Chapter 8 Time-Series Cross-Sectional Models

TSCS Data have both cross-sectional (data on different units) and time-series (data over time) properties. As such:

For each unit (e.g., country) there are many different time-periods.
For each different time-period, there are many different units

8.1 Preliminaries and Assumptions

In the presence of such data structure, conventional cross-sectional results are wrong:

At least inefficient - standard errors will be wrong.
Could also be biased depending on the particular nature of the data.

There are several issues that come up when we consider this particular dependence structure in the data.

Non-independence: the assumption that all observations are independent is almost certainly violated.
- Observations close in time for the same unit are often more alike each other than observations far away in time.
- Consequence I: Serial correlation (errors are correlated with each other).
- Consequence II: Model mis-specification: if \(y_{t}\) is a function of \(y_{t-1}\) and we don’t include it, then we have mis-specified the model. -Trending - series that tend to increase or decrease by the same amount over time.
- Two series that are trending will tend to show a strong relationship, but the relationship could be spurious as both variables are a function of time.
- Also violates the assumption of stationarity - finite, constant variance.
Structural breaks - rapid and immediate changes in mean or variance

While there are lots of things we could care about with respect to time-series, for TSCS data, it’s almost always about autoregressive errors.

\[y_{t} = \alpha_{0} + \alpha_{1} y_{t-1} + \varepsilon_{t}\]

Here, the \(\alpha_{0}\) allows the long-run equilibrium to be non-zero. Assuming \(|\alpha_{1}| < 1\), the series will eventually, though not immediately, return to its long-term equilibrium after an intervention (without further interventions).

> _Problem set_:
1. According to the chapter on time-series cross-sectional models, what does the \(\alpha_{0}\) term allow?
2. Reproduce verbatim the part of the chapter on time-series cross-sectional models that opens with the words containing "- Consequence II: Model" and closes with "function of time.".

> _Data shown_:
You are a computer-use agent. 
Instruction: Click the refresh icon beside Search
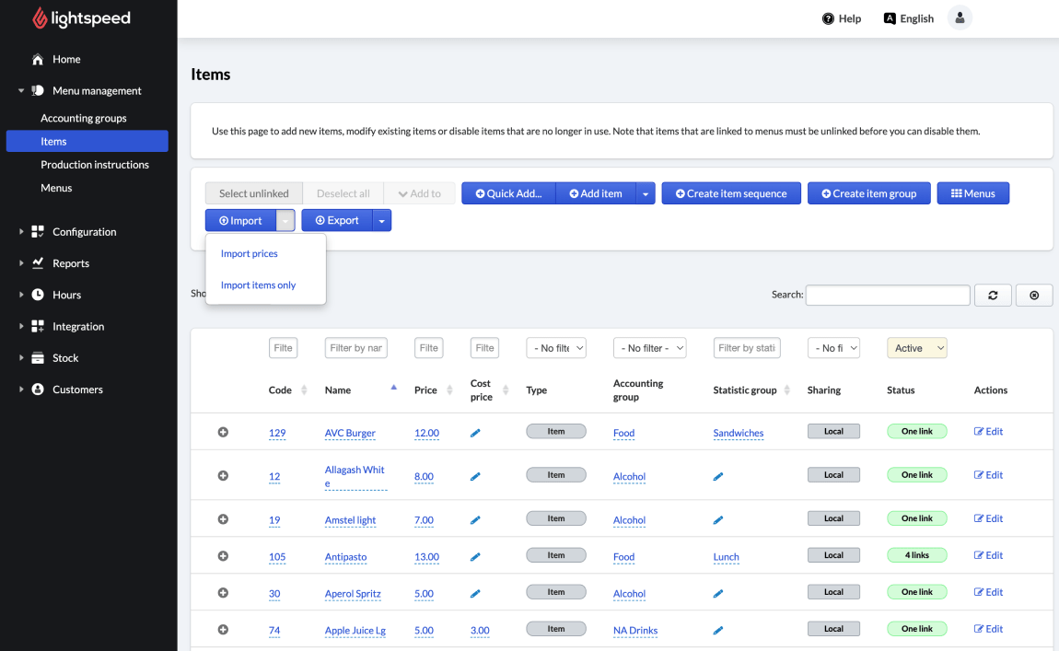pos(993,296)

> _Expected results_:
1. It allows the long-run equilibrium to be non-zero.

2.
- Consequence II: Model mis-specification: if \(y_{t}\) is a function of \(y_{t-1}\) and we don’t include it, then we have mis-specified the model. -Trending - series that tend to increase or decrease by the same amount over time.
- Two series that are trending will tend to show a strong relationship, but the relationship could be spurious as both variables are a function of time.